§ **REQUIREMENT**:
Extract every one of the entries below and reproduce all of their lines verbatim.

§ **ENTRIES PROVIDED**:

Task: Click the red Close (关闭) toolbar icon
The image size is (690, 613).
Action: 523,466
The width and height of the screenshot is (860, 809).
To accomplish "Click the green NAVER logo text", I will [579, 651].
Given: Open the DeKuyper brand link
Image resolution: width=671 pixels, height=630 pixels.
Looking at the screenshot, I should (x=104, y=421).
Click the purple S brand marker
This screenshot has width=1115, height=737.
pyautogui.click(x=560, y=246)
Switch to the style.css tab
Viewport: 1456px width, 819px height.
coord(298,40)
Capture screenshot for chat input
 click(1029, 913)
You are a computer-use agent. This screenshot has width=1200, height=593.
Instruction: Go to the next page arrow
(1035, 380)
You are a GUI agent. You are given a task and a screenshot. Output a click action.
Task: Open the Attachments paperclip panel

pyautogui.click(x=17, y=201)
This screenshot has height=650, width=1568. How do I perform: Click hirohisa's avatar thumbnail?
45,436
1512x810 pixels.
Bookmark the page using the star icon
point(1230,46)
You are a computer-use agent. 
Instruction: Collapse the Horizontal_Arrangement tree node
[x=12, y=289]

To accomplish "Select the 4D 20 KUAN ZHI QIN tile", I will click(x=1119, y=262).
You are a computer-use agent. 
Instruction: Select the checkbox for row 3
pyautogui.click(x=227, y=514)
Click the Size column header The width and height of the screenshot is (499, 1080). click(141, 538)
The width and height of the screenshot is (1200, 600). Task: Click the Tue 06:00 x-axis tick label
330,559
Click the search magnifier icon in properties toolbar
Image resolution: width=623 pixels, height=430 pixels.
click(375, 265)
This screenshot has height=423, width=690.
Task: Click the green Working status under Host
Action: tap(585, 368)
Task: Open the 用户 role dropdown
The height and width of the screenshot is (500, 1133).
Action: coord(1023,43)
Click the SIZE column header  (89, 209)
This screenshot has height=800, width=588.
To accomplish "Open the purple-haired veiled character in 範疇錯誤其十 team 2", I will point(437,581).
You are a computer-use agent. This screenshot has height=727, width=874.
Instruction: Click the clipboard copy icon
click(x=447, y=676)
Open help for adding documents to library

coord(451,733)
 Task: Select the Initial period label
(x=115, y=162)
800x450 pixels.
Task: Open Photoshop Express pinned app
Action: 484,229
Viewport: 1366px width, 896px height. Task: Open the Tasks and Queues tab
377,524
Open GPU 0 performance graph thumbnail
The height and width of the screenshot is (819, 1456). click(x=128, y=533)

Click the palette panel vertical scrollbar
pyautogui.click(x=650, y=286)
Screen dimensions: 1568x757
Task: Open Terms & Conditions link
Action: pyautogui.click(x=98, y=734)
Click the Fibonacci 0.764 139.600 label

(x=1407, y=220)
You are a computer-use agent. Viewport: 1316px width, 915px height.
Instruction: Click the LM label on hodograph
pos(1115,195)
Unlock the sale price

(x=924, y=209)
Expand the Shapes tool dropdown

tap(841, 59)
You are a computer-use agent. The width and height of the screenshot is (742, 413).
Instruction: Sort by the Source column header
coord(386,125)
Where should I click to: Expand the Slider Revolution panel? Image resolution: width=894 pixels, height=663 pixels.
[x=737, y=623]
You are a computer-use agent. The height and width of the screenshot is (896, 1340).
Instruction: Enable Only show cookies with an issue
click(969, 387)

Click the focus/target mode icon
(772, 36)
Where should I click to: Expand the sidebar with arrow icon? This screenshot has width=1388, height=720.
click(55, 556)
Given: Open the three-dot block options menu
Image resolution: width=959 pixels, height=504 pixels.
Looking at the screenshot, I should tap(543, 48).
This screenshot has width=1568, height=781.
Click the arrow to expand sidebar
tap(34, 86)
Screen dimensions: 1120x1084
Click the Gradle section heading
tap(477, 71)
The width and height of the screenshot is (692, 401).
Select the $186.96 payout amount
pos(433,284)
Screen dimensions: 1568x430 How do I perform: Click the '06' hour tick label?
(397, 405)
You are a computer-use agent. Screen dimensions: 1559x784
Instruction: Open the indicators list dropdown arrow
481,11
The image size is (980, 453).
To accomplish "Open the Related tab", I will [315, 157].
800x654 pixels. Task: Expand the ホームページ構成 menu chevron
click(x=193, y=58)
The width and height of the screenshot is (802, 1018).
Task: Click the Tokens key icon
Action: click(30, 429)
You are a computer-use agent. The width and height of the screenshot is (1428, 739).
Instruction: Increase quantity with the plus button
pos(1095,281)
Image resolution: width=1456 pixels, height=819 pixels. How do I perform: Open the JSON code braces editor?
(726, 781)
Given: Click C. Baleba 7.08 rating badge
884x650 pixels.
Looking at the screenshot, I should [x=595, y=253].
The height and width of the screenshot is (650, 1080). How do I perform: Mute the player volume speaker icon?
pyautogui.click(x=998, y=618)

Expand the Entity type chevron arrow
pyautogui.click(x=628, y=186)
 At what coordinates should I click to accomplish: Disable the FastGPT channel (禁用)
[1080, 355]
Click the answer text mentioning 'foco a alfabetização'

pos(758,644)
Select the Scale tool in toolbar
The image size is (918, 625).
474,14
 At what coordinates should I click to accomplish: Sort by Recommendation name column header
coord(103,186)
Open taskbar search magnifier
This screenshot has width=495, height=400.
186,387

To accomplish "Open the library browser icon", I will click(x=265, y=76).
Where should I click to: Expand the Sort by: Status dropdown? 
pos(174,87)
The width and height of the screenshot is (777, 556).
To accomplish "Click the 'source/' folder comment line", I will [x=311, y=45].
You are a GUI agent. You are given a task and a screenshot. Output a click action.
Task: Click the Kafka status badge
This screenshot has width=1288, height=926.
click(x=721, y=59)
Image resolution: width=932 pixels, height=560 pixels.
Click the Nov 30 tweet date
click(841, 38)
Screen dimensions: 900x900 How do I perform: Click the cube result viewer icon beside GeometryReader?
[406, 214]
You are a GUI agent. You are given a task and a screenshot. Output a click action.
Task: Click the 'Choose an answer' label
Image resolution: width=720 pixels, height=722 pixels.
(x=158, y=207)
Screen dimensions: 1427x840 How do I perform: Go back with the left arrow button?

§ **ANSWER BELOW**:
Task: Click the red Close (关闭) toolbar icon
The image size is (690, 613).
Action: 523,466
The width and height of the screenshot is (860, 809).
To accomplish "Click the green NAVER logo text", I will [579, 651].
Given: Open the DeKuyper brand link
Image resolution: width=671 pixels, height=630 pixels.
Looking at the screenshot, I should (x=104, y=421).
Click the purple S brand marker
This screenshot has width=1115, height=737.
pyautogui.click(x=560, y=246)
Switch to the style.css tab
Viewport: 1456px width, 819px height.
coord(298,40)
Capture screenshot for chat input
 click(1029, 913)
You are a computer-use agent. This screenshot has width=1200, height=593.
Instruction: Go to the next page arrow
(1035, 380)
You are a GUI agent. You are given a task and a screenshot. Output a click action.
Task: Open the Attachments paperclip panel

pyautogui.click(x=17, y=201)
This screenshot has height=650, width=1568. How do I perform: Click hirohisa's avatar thumbnail?
45,436
1512x810 pixels.
Bookmark the page using the star icon
point(1230,46)
You are a computer-use agent. 
Instruction: Collapse the Horizontal_Arrangement tree node
[x=12, y=289]

To accomplish "Select the 4D 20 KUAN ZHI QIN tile", I will click(x=1119, y=262).
You are a computer-use agent. 
Instruction: Select the checkbox for row 3
pyautogui.click(x=227, y=514)
Click the Size column header The width and height of the screenshot is (499, 1080). click(141, 538)
The width and height of the screenshot is (1200, 600). Task: Click the Tue 06:00 x-axis tick label
330,559
Click the search magnifier icon in properties toolbar
Image resolution: width=623 pixels, height=430 pixels.
click(375, 265)
This screenshot has height=423, width=690.
Task: Click the green Working status under Host
Action: tap(585, 368)
Task: Open the 用户 role dropdown
The height and width of the screenshot is (500, 1133).
Action: coord(1023,43)
Click the SIZE column header  (89, 209)
This screenshot has height=800, width=588.
To accomplish "Open the purple-haired veiled character in 範疇錯誤其十 team 2", I will point(437,581).
You are a computer-use agent. This screenshot has height=727, width=874.
Instruction: Click the clipboard copy icon
click(x=447, y=676)
Open help for adding documents to library

coord(451,733)
 Task: Select the Initial period label
(x=115, y=162)
800x450 pixels.
Task: Open Photoshop Express pinned app
Action: 484,229
Viewport: 1366px width, 896px height. Task: Open the Tasks and Queues tab
377,524
Open GPU 0 performance graph thumbnail
The height and width of the screenshot is (819, 1456). click(x=128, y=533)

Click the palette panel vertical scrollbar
pyautogui.click(x=650, y=286)
Screen dimensions: 1568x757
Task: Open Terms & Conditions link
Action: pyautogui.click(x=98, y=734)
Click the Fibonacci 0.764 139.600 label

(x=1407, y=220)
You are a computer-use agent. Viewport: 1316px width, 915px height.
Instruction: Click the LM label on hodograph
pos(1115,195)
Unlock the sale price

(x=924, y=209)
Expand the Shapes tool dropdown

tap(841, 59)
You are a computer-use agent. The width and height of the screenshot is (742, 413).
Instruction: Sort by the Source column header
coord(386,125)
Where should I click to: Expand the Slider Revolution panel? Image resolution: width=894 pixels, height=663 pixels.
[x=737, y=623]
You are a computer-use agent. The height and width of the screenshot is (896, 1340).
Instruction: Enable Only show cookies with an issue
click(969, 387)

Click the focus/target mode icon
(772, 36)
Where should I click to: Expand the sidebar with arrow icon? This screenshot has width=1388, height=720.
click(55, 556)
Given: Open the three-dot block options menu
Image resolution: width=959 pixels, height=504 pixels.
Looking at the screenshot, I should tap(543, 48).
This screenshot has width=1568, height=781.
Click the arrow to expand sidebar
tap(34, 86)
Screen dimensions: 1120x1084
Click the Gradle section heading
tap(477, 71)
The width and height of the screenshot is (692, 401).
Select the $186.96 payout amount
pos(433,284)
Screen dimensions: 1568x430 How do I perform: Click the '06' hour tick label?
(397, 405)
You are a computer-use agent. Screen dimensions: 1559x784
Instruction: Open the indicators list dropdown arrow
481,11
The image size is (980, 453).
To accomplish "Open the Related tab", I will [315, 157].
800x654 pixels. Task: Expand the ホームページ構成 menu chevron
click(x=193, y=58)
The width and height of the screenshot is (802, 1018).
Task: Click the Tokens key icon
Action: click(30, 429)
You are a computer-use agent. The width and height of the screenshot is (1428, 739).
Instruction: Increase quantity with the plus button
pos(1095,281)
Image resolution: width=1456 pixels, height=819 pixels. How do I perform: Open the JSON code braces editor?
(726, 781)
Given: Click C. Baleba 7.08 rating badge
884x650 pixels.
Looking at the screenshot, I should [x=595, y=253].
The height and width of the screenshot is (650, 1080). How do I perform: Mute the player volume speaker icon?
pyautogui.click(x=998, y=618)

Expand the Entity type chevron arrow
pyautogui.click(x=628, y=186)
 At what coordinates should I click to accomplish: Disable the FastGPT channel (禁用)
[1080, 355]
Click the answer text mentioning 'foco a alfabetização'

pos(758,644)
Select the Scale tool in toolbar
The image size is (918, 625).
474,14
 At what coordinates should I click to accomplish: Sort by Recommendation name column header
coord(103,186)
Open taskbar search magnifier
This screenshot has width=495, height=400.
186,387

To accomplish "Open the library browser icon", I will click(x=265, y=76).
Where should I click to: Expand the Sort by: Status dropdown? 
pos(174,87)
The width and height of the screenshot is (777, 556).
To accomplish "Click the 'source/' folder comment line", I will [x=311, y=45].
You are a GUI agent. You are given a task and a screenshot. Output a click action.
Task: Click the Kafka status badge
This screenshot has width=1288, height=926.
click(x=721, y=59)
Image resolution: width=932 pixels, height=560 pixels.
Click the Nov 30 tweet date
click(841, 38)
Screen dimensions: 900x900 How do I perform: Click the cube result viewer icon beside GeometryReader?
[406, 214]
You are a GUI agent. You are given a task and a screenshot. Output a click action.
Task: Click the 'Choose an answer' label
Image resolution: width=720 pixels, height=722 pixels.
(x=158, y=207)
Screen dimensions: 1427x840 How do I perform: Go back with the left arrow button?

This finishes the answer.